▶ YOUR INSTRUCTIONS:
Leaving pictures out, repeat word for word the line that has "Task: Tap the" and each line that follows it to the end of the listing.

+--

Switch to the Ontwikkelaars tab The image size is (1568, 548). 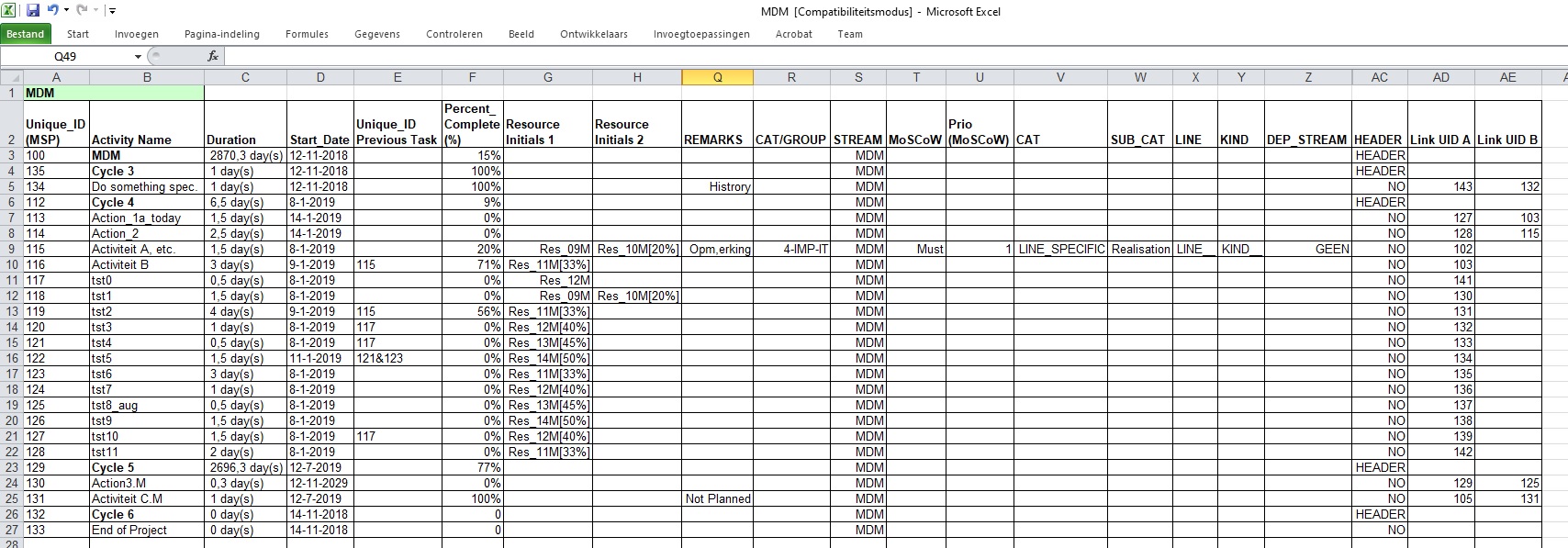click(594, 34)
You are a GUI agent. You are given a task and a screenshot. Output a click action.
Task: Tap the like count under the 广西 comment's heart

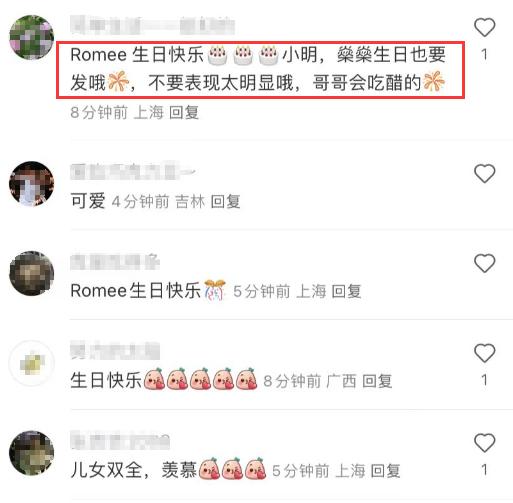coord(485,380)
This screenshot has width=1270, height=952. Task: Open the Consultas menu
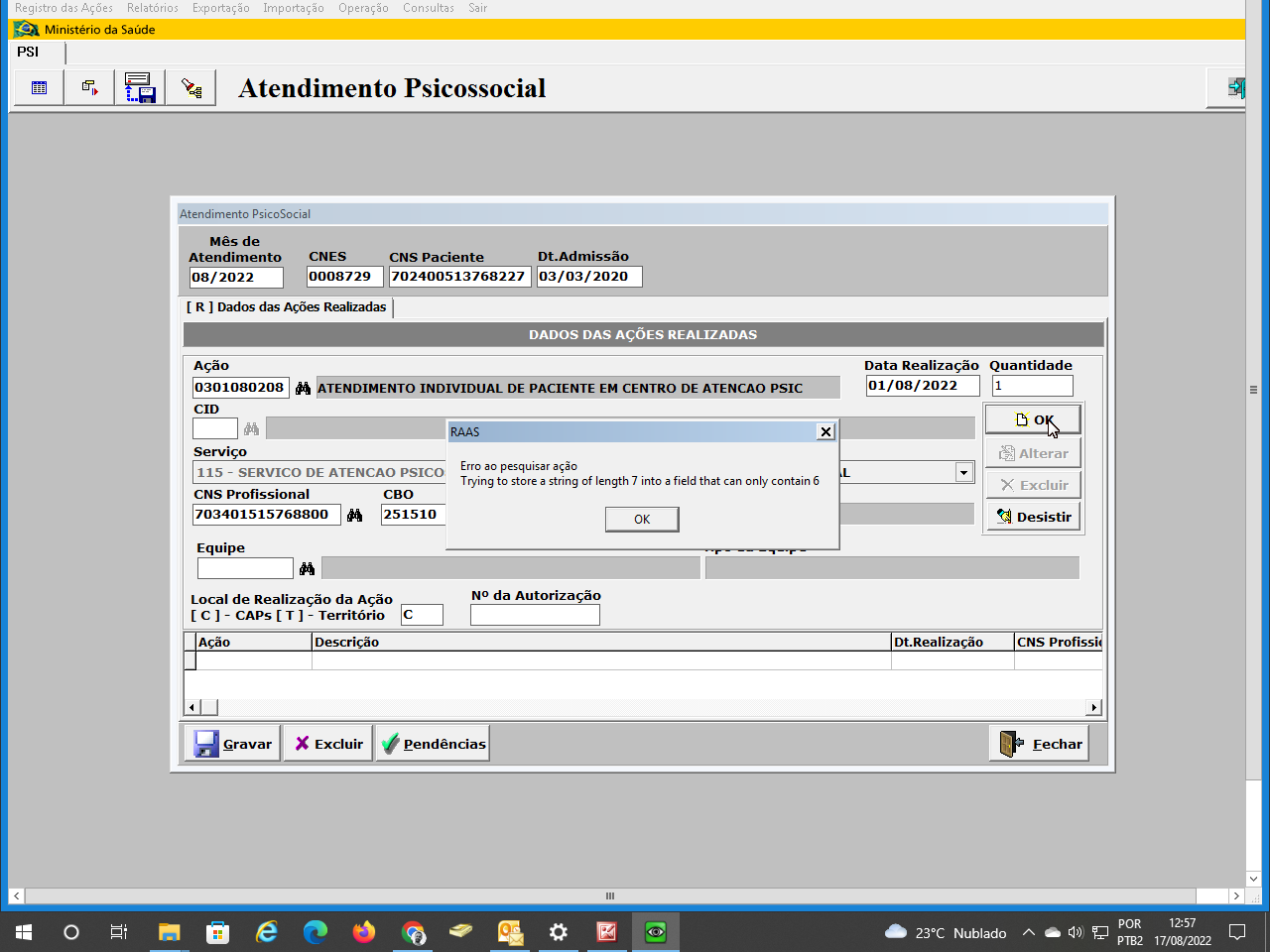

+--

▶ YOUR RESPONSE:
Task: Tap the like count under the 广西 comment's heart

coord(485,380)
This screenshot has width=1270, height=952. Task: Open the Consultas menu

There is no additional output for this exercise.